España versus Japón, por ejemplo
En los tiempos gloriosos de la caballería andante, cuando Amadís de Gaula, Galaor, Agrajes y demás esforzados paladines que se “dejaban ir al más correr de sus caballos” y se “ferían de las lanzas en los escudos”, el espíritu vivificador de España podía asimilarse, en cierto modo, al del Bushido japonés, en que el honor y la lealtad se consideraban valores supremos. Incluso Don Quijote, acuciado por el deseo irrefrenable de arreglar el mundo, no dudó, como sabemos, en espolear a su escuálido Rocinante en pos de aventuras que le permitieran desfacer entuertos. Había entonces una mística española, también, de primera categoría, que, representada por Juan de la Cruz y Teresa de Jesús, dejaría su huella indeleble en los libros de historia y de la literatura del alma; una serenidad que casaba a la perfección con la idiosincrasia castellana, respetuosa del compromiso y de la palabra dada. En aquella época los malandrines estaban controlados o, al menos, se intentaba. Muchas ciudades proclamaban orgullosas lemas que han llegado hasta nosotros, como “Ávila de los leales, del Rey, de los caballeros”, “Oviedo benemérita, invicta, heroica, buena, muy noble y muy leal” o “Logroño ciudad muy noble y muy leal”.

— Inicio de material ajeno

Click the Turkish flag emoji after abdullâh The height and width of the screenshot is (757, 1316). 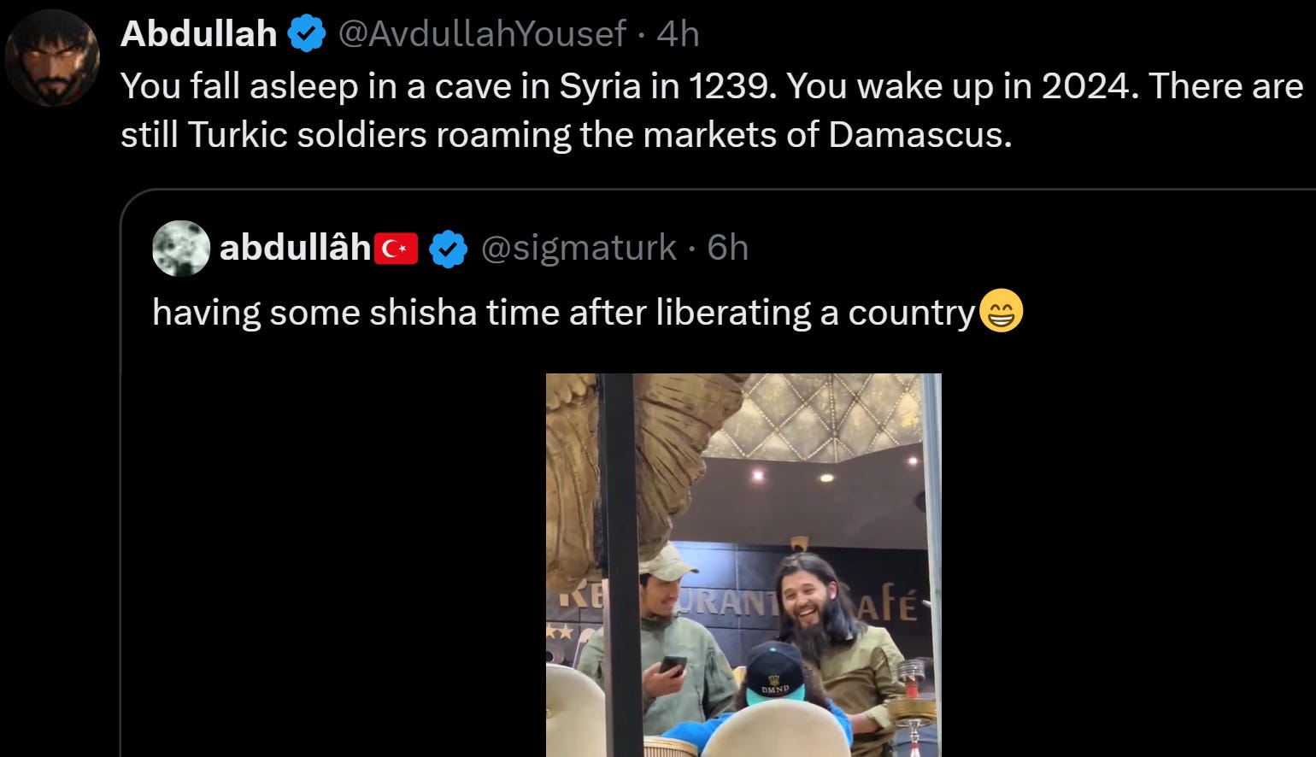point(397,249)
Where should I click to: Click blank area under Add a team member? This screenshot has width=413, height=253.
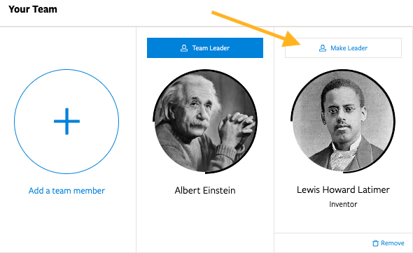(x=67, y=224)
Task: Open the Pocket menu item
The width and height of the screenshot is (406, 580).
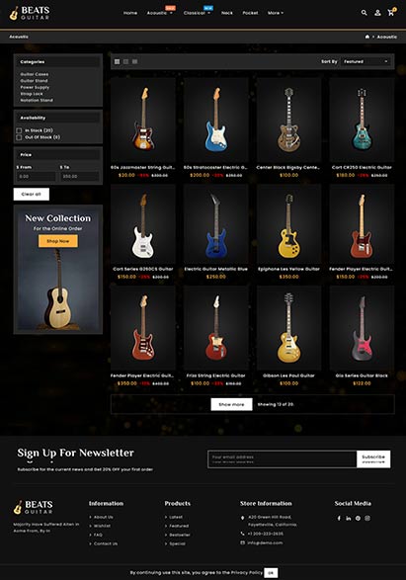Action: (250, 13)
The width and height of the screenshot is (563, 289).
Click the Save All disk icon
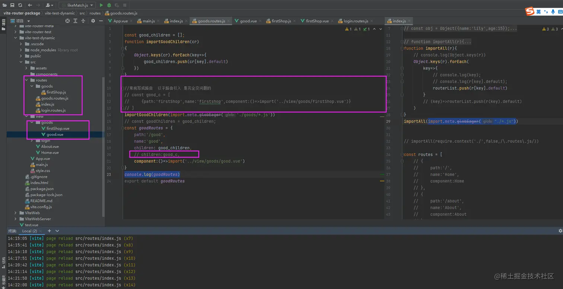click(12, 5)
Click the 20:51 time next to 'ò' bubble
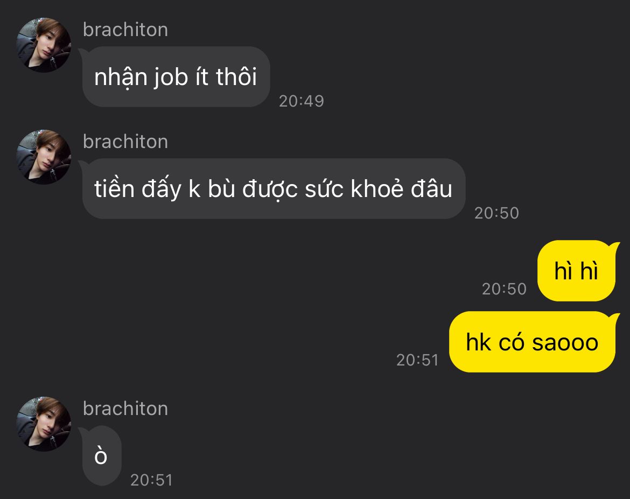This screenshot has width=630, height=499. pyautogui.click(x=151, y=480)
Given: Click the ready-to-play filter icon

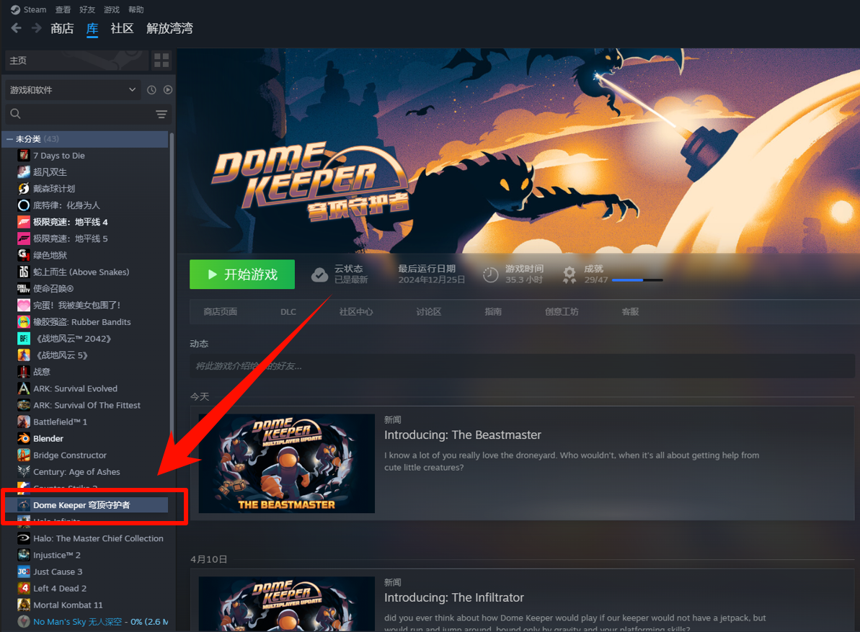Looking at the screenshot, I should 168,90.
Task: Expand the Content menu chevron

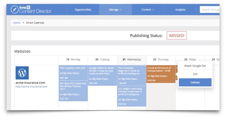Action: coord(153,10)
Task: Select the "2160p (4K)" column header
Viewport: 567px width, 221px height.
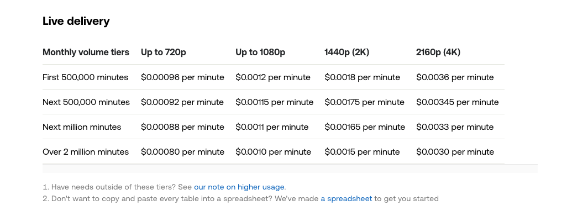Action: 438,52
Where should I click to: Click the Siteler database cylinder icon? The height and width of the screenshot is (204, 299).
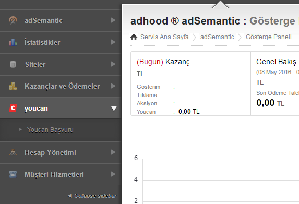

Según el “Bushido. El alma de Japón”, obra de Inazo Nitobe escrita en 1899, en plena Era Meiji, la honradez alcanzaba el más alto grado en el catálogo de las virtudes. Para su autor, “el origen de la moral nipona (que sustituye o equivale a la religión) es militar, y el samurái, el guerrero al servicio de un señor, es el modelo máximo de esa moral”. Así, las promesas se hacían oralmente, sin documento escrito que las respaldara, la palabra del samurái era garantía suficiente de la veracidad de una afirmación. La sinceridad era el principio y fin de todas las cosas, en consecuencia, la mentira y el equívoco se consideraban viles. Por ello, cuando alguno de estos servidores incumplía el mandato del honor era condenado, si no tomaba él mismo antes la decisión de quitarse de en medio, a cometer seppuku, es decir, a hacerse el harakiri completo, en el que rápidamente un ayudante le cortaba la cabeza de un tajo. Nitobe relata un caso real, espeluznante, en su libro: “Yo, y solo yo, di injustamente la orden de hacer fuego contra los extranjeros en Kobe, y otra vez cuando trataban de huir. Por este crimen me abro el vientre”.
En los tiempos líquidos de ahora, sin embargo, la realidad es bien distinta. Aunque, si se escarba en un japonés, se hallará un samurái aún hoy en día. Si se rasca, en cambio, a un español...bueno, aquí ganaron los pícaros. Ya no es obligatorio hacerse el harakiri, pero es que en nuestro país nadie asume la más mínima responsabilidad. Ay, si Don Quijote volviera a las andadas.